Cardiopulmonary Testing before Pediatric Adenotonsillectomy for Severe and Very Severe Obstructive Sleep Apnea Syndrome.

作者信息

Clements Anna Christina, Walsh Jonathan M, Dai Xi, Skinner Margaret L, Sterni Laura M, Tunkel David E, Boss Emily F, Ryan Marisa A

机构信息

Johns Hopkins University School of Medicine, Baltimore, Maryland, U.S.A.

Department of Otolaryngology-Head and Neck Surgery, Johns Hopkins University, Baltimore, Maryland, U.S.A.

出版信息

Laryngoscope. 2021 Oct;131(10):2361-2368. doi: 10.1002/lary.29480. Epub 2021 Mar 11.

Abstract

OBJECTIVES/HYPOTHESIS: Adenotonsillectomy is first-line treatment for pediatric obstructive sleep apnea syndrome (OSAS) when not otherwise contraindicated. There is concern severe OSAS increases risk of comorbid cardiopulmonary abnormalities, such as ventricular hypertrophy or pulmonary hypertension, which preoperative testing could detect.

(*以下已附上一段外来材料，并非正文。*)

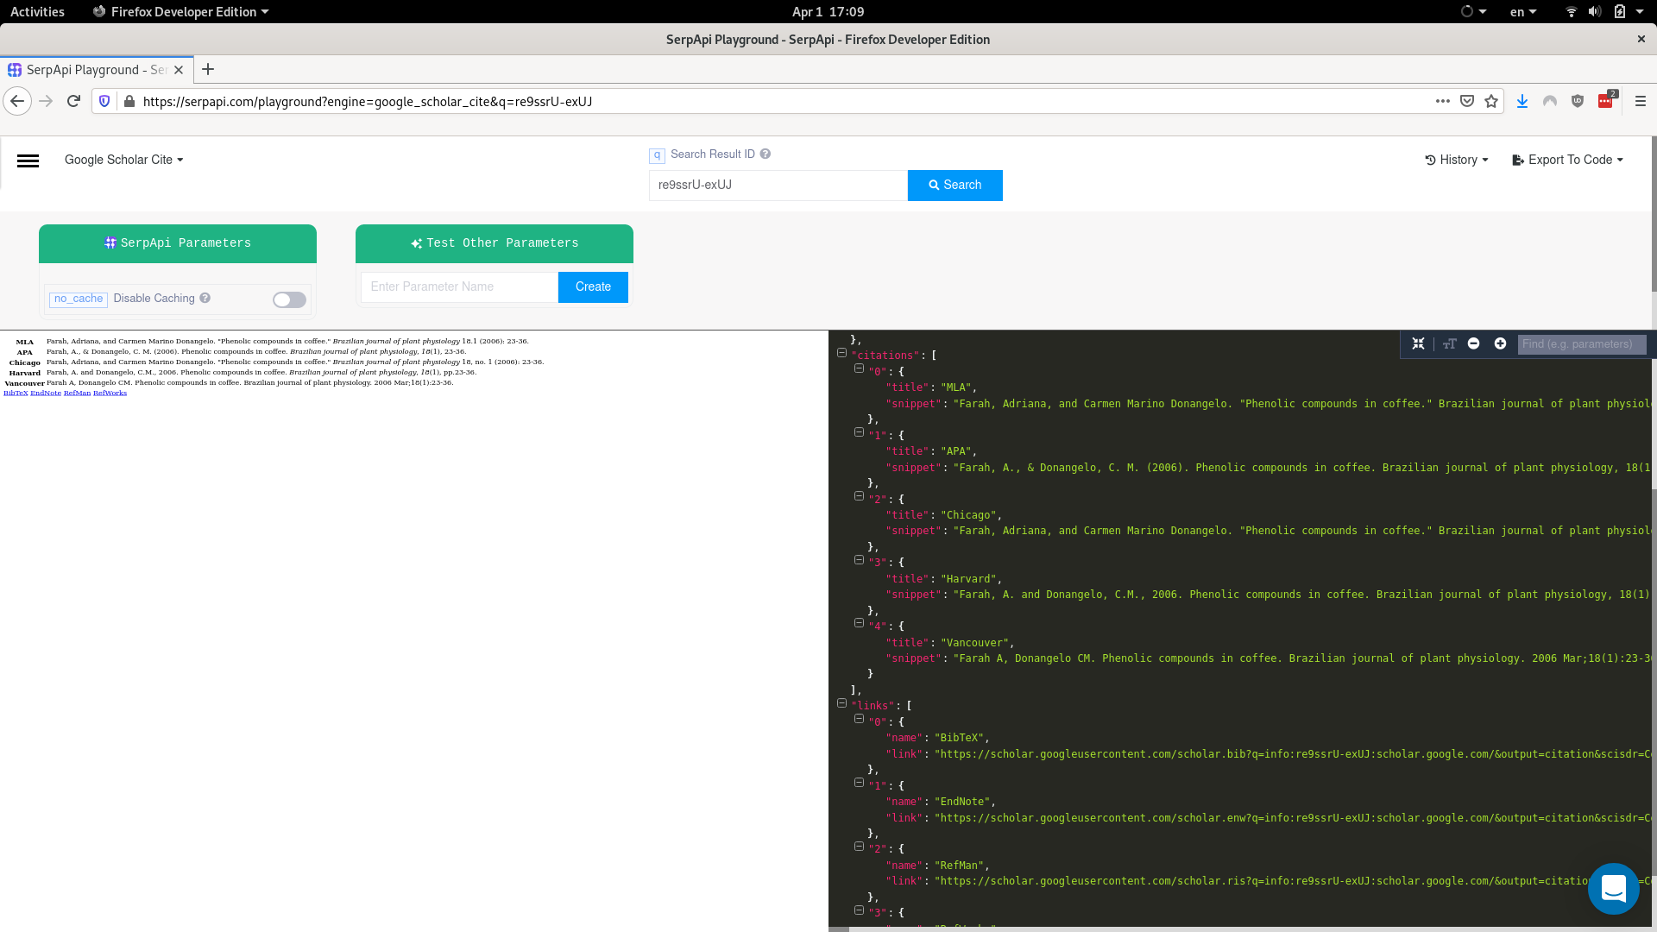
Task: Expand the citations array tree node
Action: click(x=841, y=353)
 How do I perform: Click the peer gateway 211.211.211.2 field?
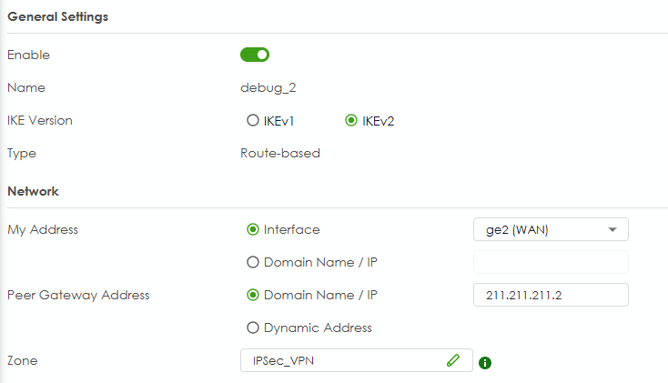pos(551,295)
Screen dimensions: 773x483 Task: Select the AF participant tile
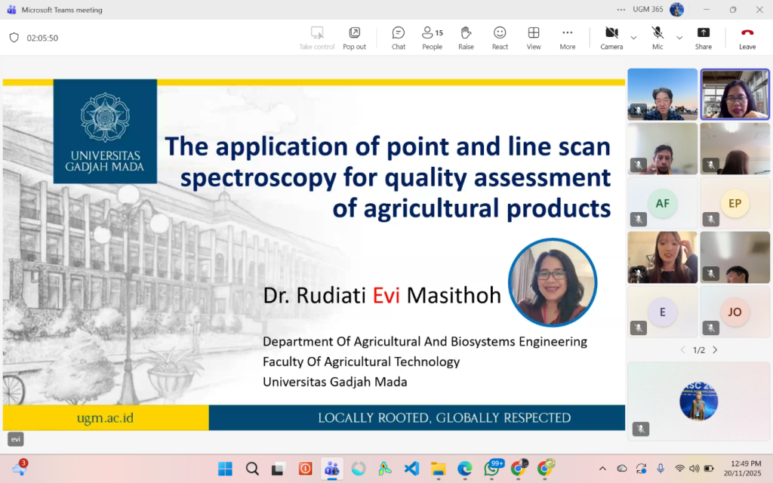[662, 203]
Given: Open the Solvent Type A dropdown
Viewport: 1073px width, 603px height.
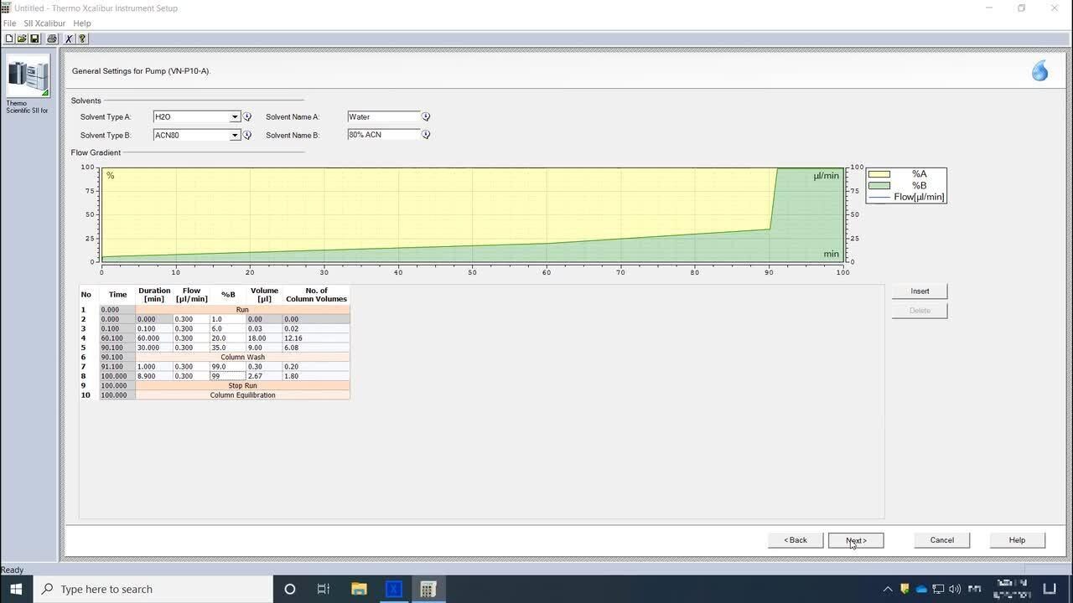Looking at the screenshot, I should coord(235,117).
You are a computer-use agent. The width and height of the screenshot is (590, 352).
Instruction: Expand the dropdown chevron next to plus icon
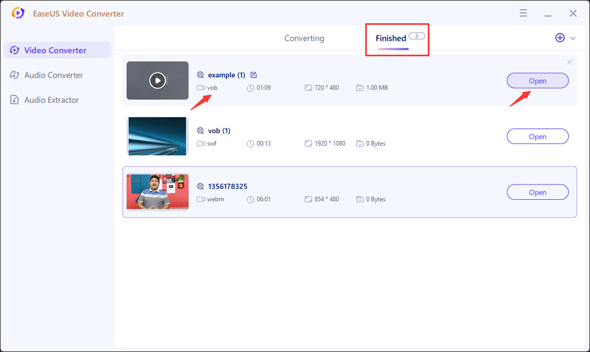(573, 38)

Our objective is to determine if there is a severity of pediatric OSAS where previously undetected cardiopulmonary comorbidities are likely.

STUDY DESIGN

Retrospective chart review.

METHODS

We performed a retrospective review of 358 patients ≤21 years with severe OSAS who underwent adenotonsillectomy at a tertiary hospital June 1, 2016 to June 1, 2018. We extracted demographics, comorbidities, polysomnography, and preoperative tests. Wilcoxon rank-sum and logistic regression estimated associations of OSAS severity (based on obstructive apnea-hypopnea index [OAHI], hypoxia, hypercarbia) with preoperative echocardiograms and chest X-rays (CXRs).

RESULTS

Mean age was 5.9 (±3.6) years and 52% were male. Mean OAHI and oxygen saturation nadir were 30.3 (±23.8) and 80.7% (±9.2), respectively. OAHI ≥60 was associated with having a preoperative echocardiogram (OR, 3.8; 95% CI, 1.7-8.5) or CXR (OR, 3.0; 95% CI, 1.4-6.8) compared to OAHI 10-59. There were no significant associations between OSAS severity and test abnormalities. The presence of previously diagnosed cardiopulmonary comorbidities was associated with abnormalities on echocardiogram (OR, 36; 95% CI, 4.1-320.1) and CXR (OR, 4.1; 95% CI, 1.2-14.4).

CONCLUSIONS

Although pediatric patients with very severe OSAS (OAHI ≥60) underwent more pre-adenotonsillectomy cardiopulmonary tests, OSAS severity did not predict abnormal findings. Known cardiopulmonary comorbidities may be a better indication for cardiopulmonary testing than polysomnographic parameters, which could streamline pre-adenotonsillectomy evaluation and reduce cost.

LEVEL OF EVIDENCE

4 Laryngoscope, 131:2361-2368, 2021.

摘要

目的/假设:在无其他禁忌证的情况下,腺样体扁桃体切除术是小儿阻塞性睡眠呼吸暂停综合征(OSAS)的一线治疗方法。人们担心严重的OSAS会增加合并心肺异常的风险,如心室肥厚或肺动脉高压,而术前检查可以检测到这些情况。我们的目的是确定小儿OSAS是否存在某种严重程度,在此程度下可能存在之前未被检测到的心肺合并症。

研究设计

回顾性病历审查。

方法

我们对2016年6月1日至2018年6月1日在一家三级医院接受腺样体扁桃体切除术的358例年龄≤21岁的严重OSAS患者进行了回顾性研究。我们提取了人口统计学信息、合并症、多导睡眠图和术前检查结果。采用Wilcoxon秩和检验和逻辑回归分析评估OSAS严重程度(基于阻塞性呼吸暂停低通气指数[OAHI]、低氧血症、高碳酸血症)与术前超声心动图和胸部X线(CXR)之间的关联。

结果

平均年龄为5.9(±3.6)岁,52%为男性。平均OAHI和最低氧饱和度分别为30.3(±23.8)和80.7%(±9.2)。与OAHI为10 - 59相比,OAHI≥60与进行术前超声心动图检查(比值比[OR],3.8;95%置信区间[CI],1.7 - 8.5)或CXR检查(OR,3.0;95% CI,1.4 - 6.8)相关。OSAS严重程度与检查异常之间无显著关联。既往诊断的心肺合并症与超声心动图异常(OR,36;95% CI,4.1 - 320.1)和CXR异常(OR,4.1;95% CI,1.2 - 14.4)相关。

结论

虽然患有非常严重OSAS(OAHI≥60)的小儿患者在腺样体扁桃体切除术前接受了更多的心肺检查,但OSAS严重程度并不能预测异常结果。已知的心肺合并症可能比多导睡眠图参数更能作为心肺检查的指征,这可以简化腺样体扁桃体切除术前的评估并降低成本。

证据级别

4 喉镜,131:2361 - 2368,2021年。